**PROBLEM REQUIREMENTS**
Continue the forum discussion below about the wartime German nuclear program, starting after its last post.

**GIVEN PASSAGE**
========================================================================
I've seen that speculation. I'm wondering what experiments & tests warned Fermi & caused him to take some precautions with his efforts? One would hope Heisenberg & Co were smart enough to see the problem before they started to glow.

Seeing as Heisenberg was building The Bomb for the Nazis I would hope that the gamma rays would blast away. I haven’t seen anything saying that Heisenberg was aware of the danger.
 
A Nazi-wank sees them building self-sustaining nuclear piles followed by bombs.
As the Eastern Front collapses, Nazis bury A-Bombs at key rail yards and harbours in Eastern Europe. As they retreat, Nazis detonate bombs, ruining Russian logistics and causing hundreds of thousands of radiation casualties. Fall-out drifts over Russia, contaminating crops, etc.
WALLIES need another month or three to conquer Nazi Germany but by August 1945, they have zero incentive to advance any farther east than Berlin. No WALLIED General wants to move into that apocalyptic wasteland.

This time-line also prevents a Cold War because communists occupy little of Eastern Europe and the Russian economy is in too bad a shambles to present any threat until the late 1950s.
 
My wank has Heisenberg miscalculating the yield right up to the end. For the first test the observation bunker is only eight hundred meters from ground zero, and contains the entire development staff... *
 

Manman

Banned
The Nazis might not make a bomb but rather some sort of radiation weaponry if they are unable to make a nuke.
 
I was under the impression that heavy water was a dead end in terms of nuclear weapons production. The Manhattan Project produced two devices, a gun-type device using enriched uranium-235 (which was highly inefficient) and an implosion-type device using plutonium-239.

So, if the Nazis get their hands on more heavy water, what happens? Nothing.
 
It is interesting to speculate on their thoughts as they work up to a sustained chain reaction, or fail at it.

I've posted before on what passed for safety with their reactor design, or lack of it.
========================================================================
**INPUT DATA**
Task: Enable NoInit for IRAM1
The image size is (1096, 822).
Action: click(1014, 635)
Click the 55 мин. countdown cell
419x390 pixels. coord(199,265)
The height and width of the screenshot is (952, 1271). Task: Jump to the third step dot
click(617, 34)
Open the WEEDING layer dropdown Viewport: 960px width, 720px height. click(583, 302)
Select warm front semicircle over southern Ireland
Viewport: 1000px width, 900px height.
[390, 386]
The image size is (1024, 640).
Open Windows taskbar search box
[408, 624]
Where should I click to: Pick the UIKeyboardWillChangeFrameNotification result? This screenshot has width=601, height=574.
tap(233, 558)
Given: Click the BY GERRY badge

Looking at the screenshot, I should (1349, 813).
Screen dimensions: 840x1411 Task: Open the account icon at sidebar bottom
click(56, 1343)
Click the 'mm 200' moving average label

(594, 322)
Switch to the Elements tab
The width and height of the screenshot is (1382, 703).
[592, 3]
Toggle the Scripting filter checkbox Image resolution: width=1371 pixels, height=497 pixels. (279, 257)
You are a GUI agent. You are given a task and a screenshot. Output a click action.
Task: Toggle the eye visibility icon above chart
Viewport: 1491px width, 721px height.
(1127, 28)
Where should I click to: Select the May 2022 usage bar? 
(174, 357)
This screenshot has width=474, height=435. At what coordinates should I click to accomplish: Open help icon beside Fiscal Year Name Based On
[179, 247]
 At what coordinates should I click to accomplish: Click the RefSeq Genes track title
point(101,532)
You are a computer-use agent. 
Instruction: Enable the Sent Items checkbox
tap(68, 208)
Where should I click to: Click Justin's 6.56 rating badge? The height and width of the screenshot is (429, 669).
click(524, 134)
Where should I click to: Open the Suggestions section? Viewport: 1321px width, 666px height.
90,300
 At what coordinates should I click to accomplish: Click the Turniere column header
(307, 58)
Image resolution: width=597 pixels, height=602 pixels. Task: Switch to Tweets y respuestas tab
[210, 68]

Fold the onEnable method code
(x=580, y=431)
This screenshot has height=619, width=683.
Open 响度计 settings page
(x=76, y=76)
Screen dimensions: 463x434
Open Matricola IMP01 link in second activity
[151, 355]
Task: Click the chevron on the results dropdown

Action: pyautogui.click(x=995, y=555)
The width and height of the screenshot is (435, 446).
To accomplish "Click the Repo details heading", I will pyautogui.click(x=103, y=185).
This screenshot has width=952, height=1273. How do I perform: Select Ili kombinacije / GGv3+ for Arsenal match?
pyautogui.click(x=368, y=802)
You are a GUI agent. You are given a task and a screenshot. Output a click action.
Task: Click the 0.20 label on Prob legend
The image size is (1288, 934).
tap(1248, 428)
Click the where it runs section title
========================================================================
**OUTPUT BELOW**
People living downwind of Haigerloch were lucky they never got to trying to go critical with that design
 
I was under the impression that heavy water was a dead end in terms of nuclear weapons production. ...

In itself yes. The Heavy Water reactor was like Fermis pile in Chicago a test or experiment to understand the finer details of sustained chain reactions. Ferris pile was essential on the route the US was on in getting to a bomb, but in itself was just a oversized laboratory experiment. Not a production device in any sense. Once they understood better how chain reactions occurred ect.. the Germans would have been had to either find a efficient method of producing the Uranium isotope, or realizing Plutonium was a option.
 
Heavy water moderated reactors allow a sustained chain reaction using natural, rather than enriched, uranium (though it is quite inefficient - a slight degree of enrichment gains you a lot of efficiency) so it is a significant shortcut on the way to nuclear weapons. From a heavy water moderated natural uranium reactor you can harvest plutonium - though you need LOTS of fine-tuning work to ensure that you maximize the recovery of Pu-239 before it continues catching neutrons and gets contaminated by Pu-240; and you need to know this in advance, too, in order to initiate the said fine-tuning. A nuclear bomb made of Pu-239 contaminated with a few % of Pu-240 will fizzle on initation since the latter tends to spontaneous fission - or may even fizzle (killing the team and damaging/irradiating the facility) during the assembly, depending on the geometry of physics package and on the fraction of Pu-240.
 
I've posted before on what passed for safety with their reactor design, or lack of it.
People living downwind of Haigerloch were lucky they never got to trying to go critical with that design

The reactor they had was not in danger of a meltdown or explosion (far too small for that), it merely had nearly no shielding. It going critical would kill everyone in the facility with neutron irradiation, and turn everything inside radioactive through secondary isotopes via neutron capture, but is unlikely to cause signficant contamination outside of the cave it was in.
 
Had the heavy water tank gone critical I wonder if they would simply give up, try again with heavy water, or moved on to a graphite design or attempted something else?